Given passage:
Dare Me is an American teen drama television series based on the 2012 novel of the same name by Megan Abbott, co-developed with Gina Fattore. The series was picked up in late January 2019 and premiered on USA Network on December 29, 2019. In April 2020, USA Network canceled the series after one season.

Premise
Dare Me follows the lives of competitive high school cheerleaders in a small Midwestern town. The cheerleaders become entangled in a series of dark secrets after their new coach Colette French takes over the squad.

Cast and characters

Main

Willa Fitzgerald as Coach Colette French, Sutton Grove High School's new cheerleading coach
Herizen Guardiola as Addy Hanlon, a cheerleader at Sutton Grove High School
Marlo Kelly as Beth Cassidy, Addy's best friend and the captain of the cheer squad until Coach French eliminates the position
Rob Heaps as Matt French, Colette's husband and a project manager at Eagle Investments who is working on Sutton Grove High School's new stadium
Zach Roerig as Sergeant Will Mosley, a local recruiter for the U.S. Marine Corps who is having an affair with Colette
Paul Fitzgerald as Bert Cassidy, Beth's estranged father and the president of a real estate company named Eagle Investments
Alison Thornton as Tacy Cassidy, Beth's half-sister, and a freshman cheerleader on Sutton Grove High School's squad

Recurring

 Antonio J. Bell as Michael Slocum, Addy's friend
 Amanda Brugel as Faith Hanlon, Addy's single mother who is a police officer
 Tammy Blanchard as Lana Cassidy, Beth's mother
 Tamberla Perry as J.J. Curtis, one of the local cheerleader boosters, and RiRi's mother
 Adrian Walters as Jimmy Tibbs
 Chris Zylka as Corporal Kurtz, a subordinate Marine recruiter of Will
 Taveeta Szymanowicz as RiRi Curtis, a fellow member of the cheerleading team, and Addy and Beth's friend, and J.J.'s daughter
 Brittany Raymond as Cori Ross, a fellow member of the cheerleading team
 Erika Prevost as Brianna Bradley, a fellow member of the cheerleading team

Episodes

Production

Development
On January 28, 2019, the production had been given a series order. The writer of the novel, Megan Abbott, is expected to executive produce alongside Gina Fattore, Peter Berg, Michael Lombardo, Sarah Condon, and Karen Rosenfelt. Production companies involved with the series were slated to include Universal Cable Productions and Film 44. On November 8, 2019, it was announced that the series would premiere on December 29, 2019. On April 30, 2020, the series was canceled after one season. However, Megan Abbott and Gina Fatore plan to shop the series to other networks.

Material supplied:
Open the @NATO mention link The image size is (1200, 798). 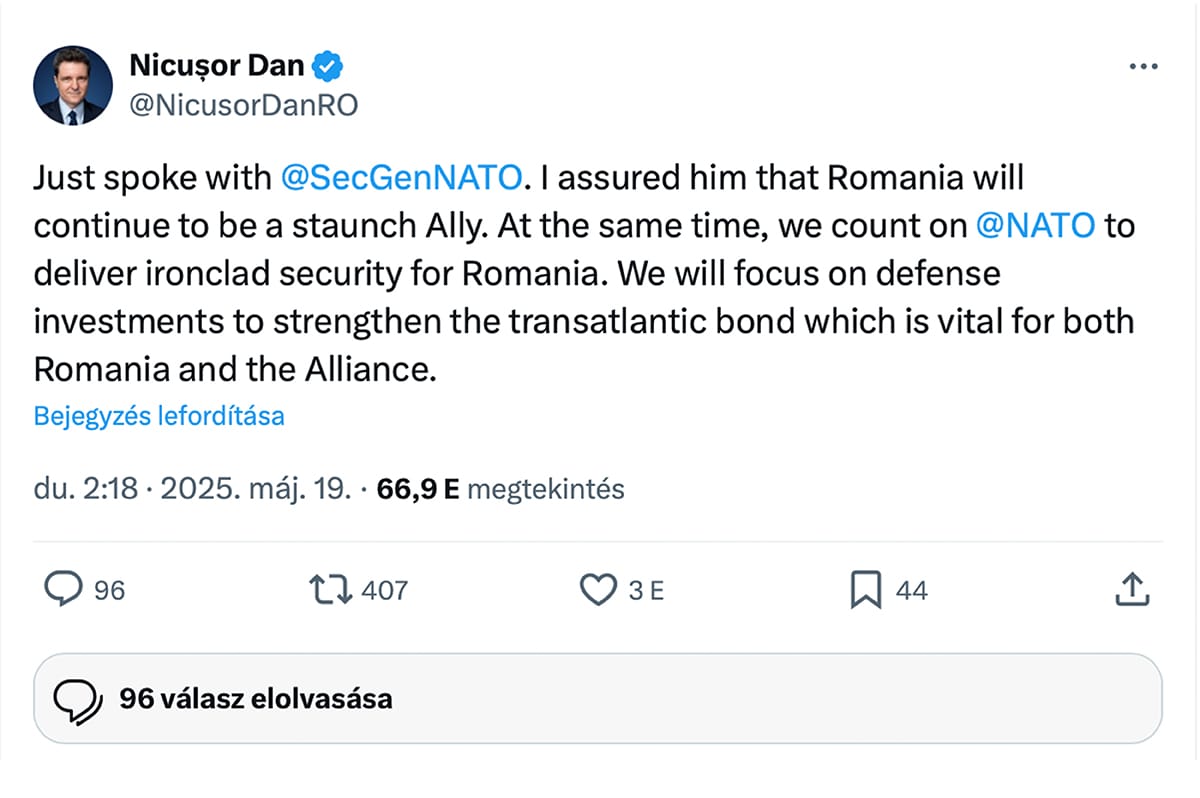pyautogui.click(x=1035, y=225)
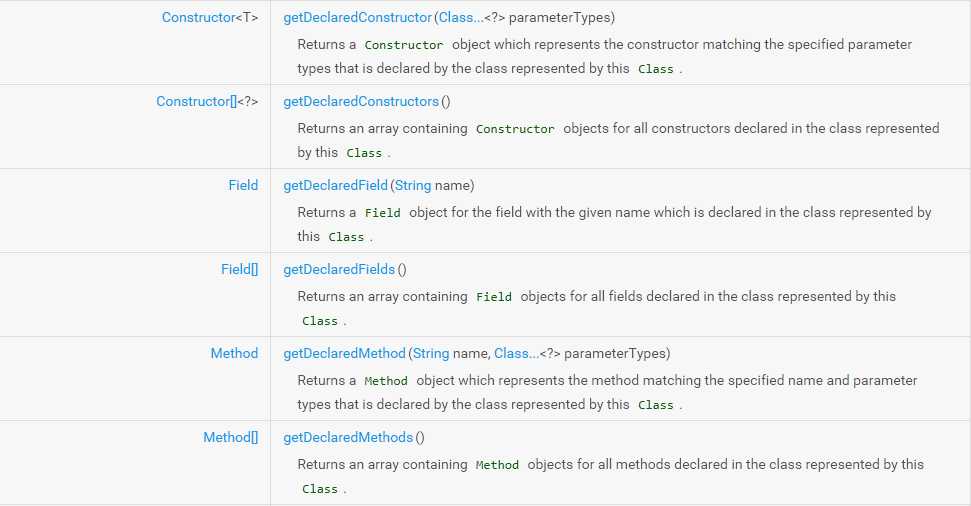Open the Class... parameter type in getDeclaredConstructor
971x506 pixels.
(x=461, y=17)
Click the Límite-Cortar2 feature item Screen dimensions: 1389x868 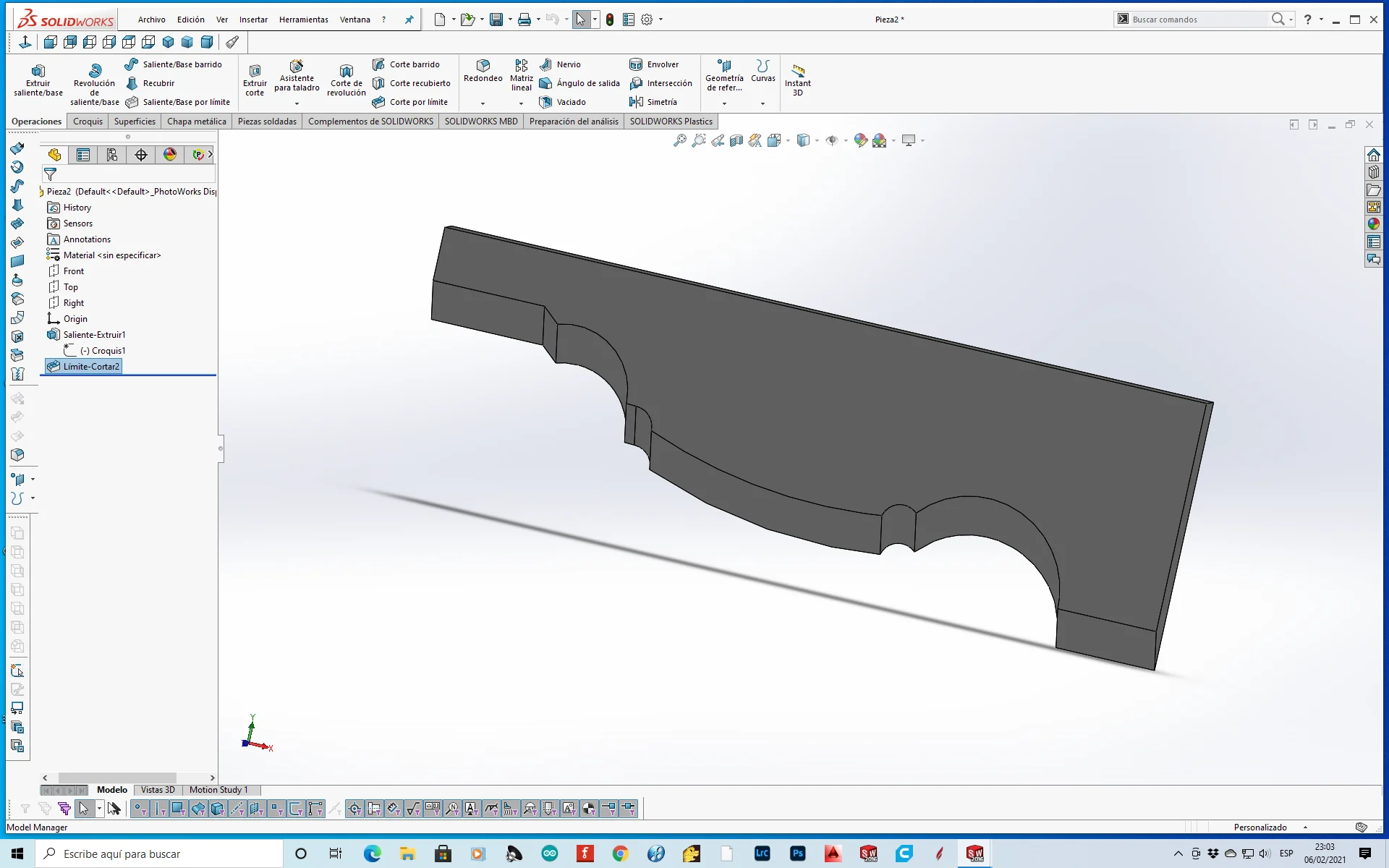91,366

Exercise: Extract the stretch from "Dare Me is an" through "series after one season." from the article on Dare Me, copying it word for word. The records play no part in this work.

Exercise solution:
Dare Me is an American teen drama television series based on the 2012 novel of the same name by Megan Abbott, co-developed with Gina Fattore. The series was picked up in late January 2019 and premiered on USA Network on December 29, 2019. In April 2020, USA Network canceled the series after one season.